▶ Tasks to complete
1. Which terms in the loan amendment text are followed by the note "(as defined in the Credit Agreement referred to below)"? List each one.
2. From the loan amendment text, extract the passage between "Exhibit 10.5" and "if publicly disclosed.", inclusive.

▶ Source document
══════

Exhibit 10.5
[***] Certain information in this document has been excluded pursuant to Regulation S-K, Item 601(b)(10).
Such excluded information is not material and would likely cause competitive harm to the registrant if publicly disclosed.
EXECUTION VERSION
AMENDMENT NO. 2 AND INCREMENTAL TERM LOAN ASSUMPTION AGREEMENT
This AMENDMENT NO. 2 AND INCREMENTAL TERM LOAN ASSUMPTION AGREEMENT, dated as of August 27, 2021 (this “Amendment”), is entered into by and among the Persons listed on Schedule 1 hereto, each in its individual capacity as a provider of a portion of the portion of the Second Amendment Incremental Term Loan (as defined below) set forth opposite such Lender’s name on Schedule 1 hereto (each, a “Second Amendment Incremental Lender”), each of the other Lenders (as defined in the Credit Agreement referred to below) signatory hereto (constituting Required Lenders (as defined in the Credit Agreement referred to below), Gerson Lehrman Group, Inc., a Delaware corporation, as the Borrower (as defined in the Credit Agreement referred to below), the other Loan Parties (as defined in the Credit Agreement referred to below), and Owl Rock Capital Corporation, as Administrative Agent (as defined in the Credit Agreement referred to below).

══════

▶ Data block

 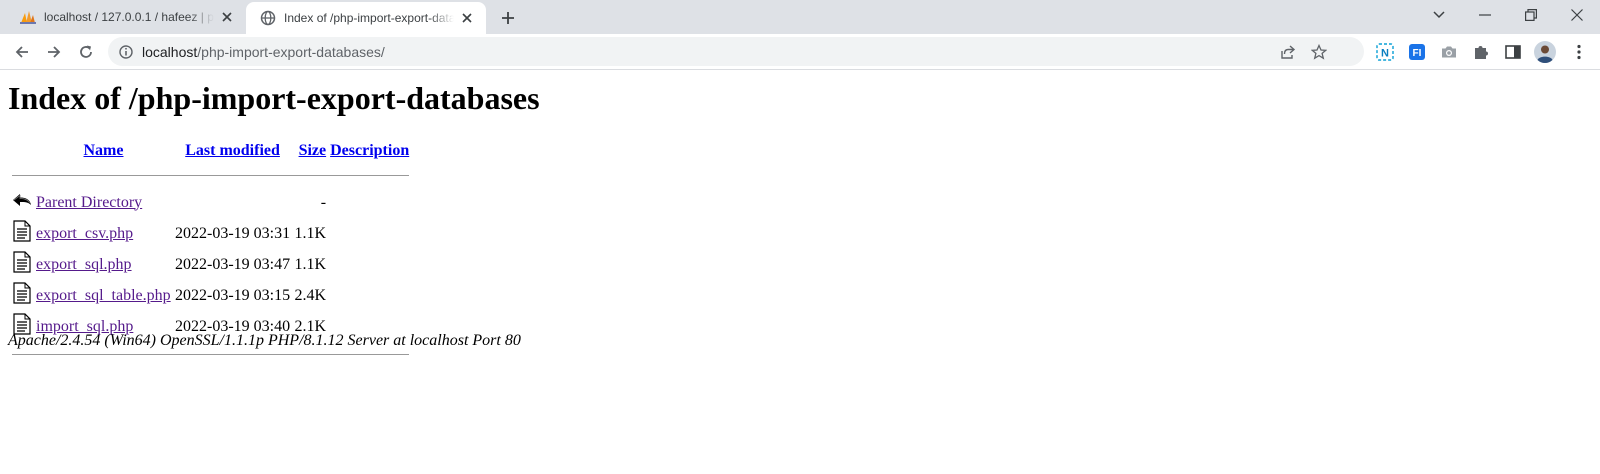 What do you see at coordinates (1481, 52) in the screenshot?
I see `puzzle-icon` at bounding box center [1481, 52].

══════

▶ Answers for this exercise
1.
- Lenders
- Required Lenders
- Borrower
- Loan Parties
- Administrative Agent

2.
Exhibit 10.5
[***] Certain information in this document has been excluded pursuant to Regulation S-K, Item 601(b)(10).
Such excluded information is not material and would likely cause competitive harm to the registrant if publicly disclosed.